Excerpt to read
## START

Historical Background

 

The politicalization of international business, and the origins of the U.N. codes, have their roots in the "multinational debate" of the 1960s that reached its climax in the confrontation between developing and industrialized nations in the early 1970s (Robinson, 1983). The developing nations, many of them recently enfranchised, made claims concerning the harmful practices of TNCs and called for a New Economic Order and some form of binding control over TNCs. Throughout the 1970s, the United Nations led the crusade for a comprehensive, legally binding international code of conduct for TNCs. Within the United Nations, this crusade was led by the developing countries grouped together as the so-called Group of 77-­international trade unions, and some small, developed nations, such as the Scandinavian states (Hamilton, 1983).

The U.N. code of conduct on TNCs has its direct roots in a 1972 decision of the United Nations Economic and Social Council (ECOSOC) to establish a group of "eminent persons" to make recommendations for international action on TNCs (Robinson, 1983). Their report, "The Impact of Multinational Corporations on Development and International Relations," was published in May, 1974, and it provided the rationale for the subsequent development of the code. In December, 1974, ECOSOC created a Commission and Centre on Transnational Corporations. The Commission was charged with the job of drawing up a set of recommendations which could become the basis for a Code of Conduct dealing with TNCs.

## END

Direction 1
Reproduce the historical background passage word for word, from "The politicalization of" up to and including "states (Hamilton, 1983).".

Data for processing
## START

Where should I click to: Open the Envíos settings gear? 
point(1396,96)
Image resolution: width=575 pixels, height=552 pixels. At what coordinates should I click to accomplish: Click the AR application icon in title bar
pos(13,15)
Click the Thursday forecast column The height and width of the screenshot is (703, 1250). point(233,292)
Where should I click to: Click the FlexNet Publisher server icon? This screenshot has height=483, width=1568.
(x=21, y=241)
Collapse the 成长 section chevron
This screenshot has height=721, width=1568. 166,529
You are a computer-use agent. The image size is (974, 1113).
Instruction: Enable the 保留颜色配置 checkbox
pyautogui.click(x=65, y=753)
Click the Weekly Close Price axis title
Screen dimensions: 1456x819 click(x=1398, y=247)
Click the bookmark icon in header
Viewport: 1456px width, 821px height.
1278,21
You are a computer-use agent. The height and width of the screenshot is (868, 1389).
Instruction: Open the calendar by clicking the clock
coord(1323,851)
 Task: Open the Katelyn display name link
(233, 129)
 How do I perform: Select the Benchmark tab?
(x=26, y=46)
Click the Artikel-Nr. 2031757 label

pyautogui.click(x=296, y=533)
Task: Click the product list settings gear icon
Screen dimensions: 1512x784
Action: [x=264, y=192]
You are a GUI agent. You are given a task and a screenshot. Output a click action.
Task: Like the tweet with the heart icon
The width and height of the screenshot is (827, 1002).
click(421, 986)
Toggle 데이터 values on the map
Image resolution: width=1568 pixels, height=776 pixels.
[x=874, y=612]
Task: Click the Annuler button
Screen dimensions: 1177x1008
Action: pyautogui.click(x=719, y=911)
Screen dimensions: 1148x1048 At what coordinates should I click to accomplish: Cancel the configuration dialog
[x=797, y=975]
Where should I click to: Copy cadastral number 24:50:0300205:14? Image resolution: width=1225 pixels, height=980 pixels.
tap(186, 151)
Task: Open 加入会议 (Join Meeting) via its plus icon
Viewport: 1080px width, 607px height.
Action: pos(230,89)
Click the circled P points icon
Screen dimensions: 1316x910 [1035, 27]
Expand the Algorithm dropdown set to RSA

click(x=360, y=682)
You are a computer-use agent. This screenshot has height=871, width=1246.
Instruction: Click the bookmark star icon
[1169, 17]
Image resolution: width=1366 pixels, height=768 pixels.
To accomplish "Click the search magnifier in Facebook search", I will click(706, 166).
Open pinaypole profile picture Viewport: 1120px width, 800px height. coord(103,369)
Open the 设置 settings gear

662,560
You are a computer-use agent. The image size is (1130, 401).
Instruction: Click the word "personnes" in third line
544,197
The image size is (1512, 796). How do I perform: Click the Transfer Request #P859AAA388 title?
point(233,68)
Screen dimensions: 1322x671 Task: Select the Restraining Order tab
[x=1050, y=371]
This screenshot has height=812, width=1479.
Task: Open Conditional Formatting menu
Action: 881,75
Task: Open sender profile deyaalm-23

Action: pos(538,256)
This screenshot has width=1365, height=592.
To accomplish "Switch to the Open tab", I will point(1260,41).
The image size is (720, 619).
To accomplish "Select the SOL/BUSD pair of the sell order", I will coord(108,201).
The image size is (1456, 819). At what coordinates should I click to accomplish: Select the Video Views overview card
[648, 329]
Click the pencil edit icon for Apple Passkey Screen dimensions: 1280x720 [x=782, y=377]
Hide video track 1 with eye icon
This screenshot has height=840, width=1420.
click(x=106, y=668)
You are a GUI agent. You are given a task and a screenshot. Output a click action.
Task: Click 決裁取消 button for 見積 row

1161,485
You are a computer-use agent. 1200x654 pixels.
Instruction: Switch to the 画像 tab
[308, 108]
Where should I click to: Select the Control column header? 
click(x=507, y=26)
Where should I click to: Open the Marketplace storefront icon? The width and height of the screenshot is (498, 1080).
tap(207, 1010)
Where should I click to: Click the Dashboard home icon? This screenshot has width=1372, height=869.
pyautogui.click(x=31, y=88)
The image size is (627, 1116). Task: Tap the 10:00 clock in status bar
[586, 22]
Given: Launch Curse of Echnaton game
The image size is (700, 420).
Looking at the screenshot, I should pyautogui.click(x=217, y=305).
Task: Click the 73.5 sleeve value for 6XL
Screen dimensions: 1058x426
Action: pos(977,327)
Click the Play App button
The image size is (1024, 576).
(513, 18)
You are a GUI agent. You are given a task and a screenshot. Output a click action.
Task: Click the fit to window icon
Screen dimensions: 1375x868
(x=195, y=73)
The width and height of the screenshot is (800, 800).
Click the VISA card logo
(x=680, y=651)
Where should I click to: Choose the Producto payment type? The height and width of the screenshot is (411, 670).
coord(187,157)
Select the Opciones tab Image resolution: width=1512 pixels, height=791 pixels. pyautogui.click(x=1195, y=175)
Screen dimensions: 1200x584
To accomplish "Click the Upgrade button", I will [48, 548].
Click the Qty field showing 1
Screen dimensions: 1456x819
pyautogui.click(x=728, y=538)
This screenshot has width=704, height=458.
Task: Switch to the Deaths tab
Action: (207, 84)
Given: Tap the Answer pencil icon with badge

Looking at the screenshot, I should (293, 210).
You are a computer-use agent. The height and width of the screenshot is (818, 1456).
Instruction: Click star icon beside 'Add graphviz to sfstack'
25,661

## END

Direction 2
Repeat the rows verbatim, from their first line up to and including the line with "(x=21, y=241)", and give only those lines.

Task result 1
The politicalization of international business, and the origins of the U.N. codes, have their roots in the "multinational debate" of the 1960s that reached its climax in the confrontation between developing and industrialized nations in the early 1970s (Robinson, 1983). The developing nations, many of them recently enfranchised, made claims concerning the harmful practices of TNCs and called for a New Economic Order and some form of binding control over TNCs. Throughout the 1970s, the United Nations led the crusade for a comprehensive, legally binding international code of conduct for TNCs. Within the United Nations, this crusade was led by the developing countries grouped together as the so-called Group of 77-­international trade unions, and some small, developed nations, such as the Scandinavian states (Hamilton, 1983).

Task result 2
Where should I click to: Open the Envíos settings gear? 
point(1396,96)
Image resolution: width=575 pixels, height=552 pixels. At what coordinates should I click to accomplish: Click the AR application icon in title bar
pos(13,15)
Click the Thursday forecast column The height and width of the screenshot is (703, 1250). point(233,292)
Where should I click to: Click the FlexNet Publisher server icon? This screenshot has height=483, width=1568.
(x=21, y=241)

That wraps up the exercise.